И понятно. Автократическая дама. Куда примечательнее, что Зденко никогда, ни на секунду не надеялся вновь увидеть Генриетту или встретиться с нею так, как на то намекала Моника. Для Моники эта история, разумеется, связана была с жизнью, а значит, вполне естественно должна была продолжаться. Не так обстояло дело с молодым господином фон Кламтачем. В нашей жизни случаются внезапные события, которые до срока, как одинокие и раскаленные солнца, стоят где-то там в пустоте, и ничто не вращается вокруг них, ничто с ними не соотносится. Они как бы не собрали вокруг себя звездных систем, не создали пространства, в которое мы могли бы проникнуть. Эти события – факты, но лишь одиночные факты, посему временами даже сомнительные. Разве же это не сходствует с теми словно бы герметическими – из-за полнейшей секретности – отношениями (их можно было бы назвать "любовными консервами"), в которых некогда пребывали Рита Бахлер и советник Кайбл? Такие одиночные солнца бесконечно дороги нам. Иной раз мы взываем к ним. Но в ответ они безмолвствуют. Они слишком надменны, чтобы нам отвечать. И никогда не смешиваются с суетливой толпою фактов. Инженер Моника Бахлер, разумеется, в этом ничего не смыслила. Надо было и дальше умело обходиться с этими вещами, а значит, прежде всего сделать их вещественными. (По-своему она была права, мы этого не отрицаем!) Взять хотя бы ее отношения с Дональдом. Он обыкновенно сиживал напротив нее в кресле, рядом со своей жизнью (не пытаясь с этой жизнью воссоединиться), держа трубку в руке и улыбаясь. И тут ботинок (вернее, сапог, читатель уже знает, что мы имеем в виду) напоминает о себе.
Что касается Зденко, то теперь ни оба "англичанина" – о них уже было известно, что они действительно англичане (успокоительный порядок вещей!), – ни лаборатория на Швальбенгассе не могли произвести на него особо благоприятного впечатления. Временами ему казалось, что он вскрыл подоплеку многих явлений, более того, что он впервые, пусть лишь на мгновения, ясно увидел обратную сторону всего, как и обратную сторону госпожи Генриетты (во всеобъемлющем смысле). И то и другое осталось незабываемым, вернее, неискоренимым.

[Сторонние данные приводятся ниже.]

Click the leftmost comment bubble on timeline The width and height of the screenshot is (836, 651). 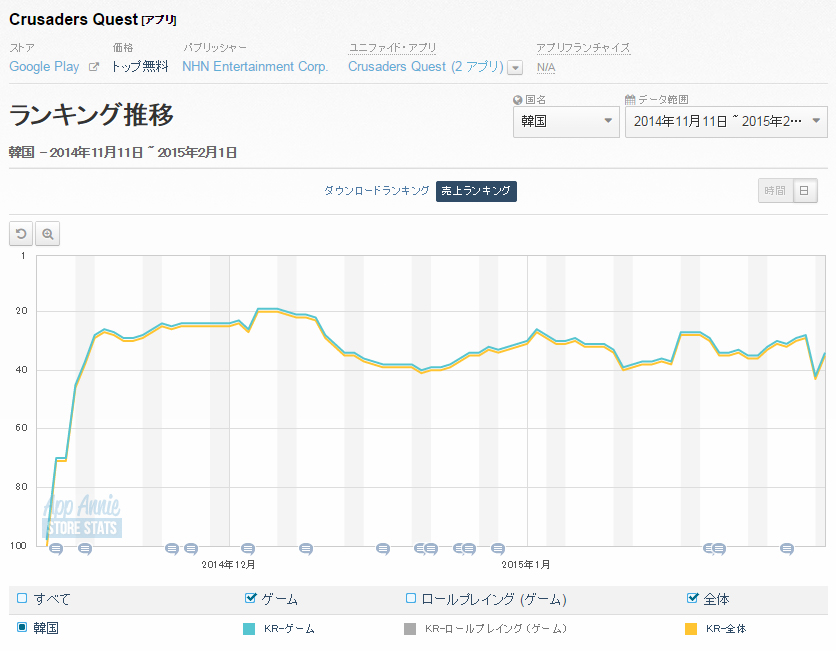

Не скрывая такую кладь и заботясь об ее сохранности, он построил весьма своеобразный защитный вал; во всяком случае, здесь не приходится говорить о смятении чувств школяра, впрочем, все члены "Меттерних-клуба" тоже были очень далеки от таких "школьных трагедий". А в ту пору они были в моде и даже обусловили появление журнала революционного характера под названием "Классный журнал", боровшегося против традиций, установившихся в средних школах.
Нельзя сказать, что в Зденко пылало воспоминание и он тщился побороть его усиленным прилежанием: это ему бы не удалось. Пламя не пылало в нем. Огонь был белым; холодной и серой была и колосниковая решетка. И многое из того, на что он прежде искоса заглядывался – девушки, книги, картины, омертвело и больше не привлекало его внимания. Неискоренимым осталось в его памяти лишь то, как внезапно всего на один миг пошатнулись окружавшие его стены и потом опять приняли прежнее положение, словно снова ставший недвижным занавес. А уязвимая кладь, хранимая им в собственной груди, это была его новая взрослость. Никто не смел к ней приближаться. Школа хочешь не хочешь свелась просто к игре. Если раньше он учился из "дендизма" (чтобы изобразить "impassibilite"), то теперь разве что из скрытности, из желания замкнуться в себе, никому не дать возможности ни словом, ни делом вмешаться в свою внутреннюю жизнь. Так человек все неумолимее отгораживается от окружающего мира. Каждая поза дает возможность заподозрить, что она всего-навсего оболочка для определенного поведения, пока еще пустая, которая рано или поздно послужит кому-то укрытием. До сих пор он только играл с этими доспехами; так играют дети, подражая деятельности взрослых. Собственно, о позерах не следовало бы отзываться пренебрежительно (а обычно о них всегда так отзываются), ибо, наскучив позой, такие люди вдруг становятся теми, кого они изображали; как мальчик в дальнейшей жизни и вправду делается машинистом паровоза или капитаном корабля.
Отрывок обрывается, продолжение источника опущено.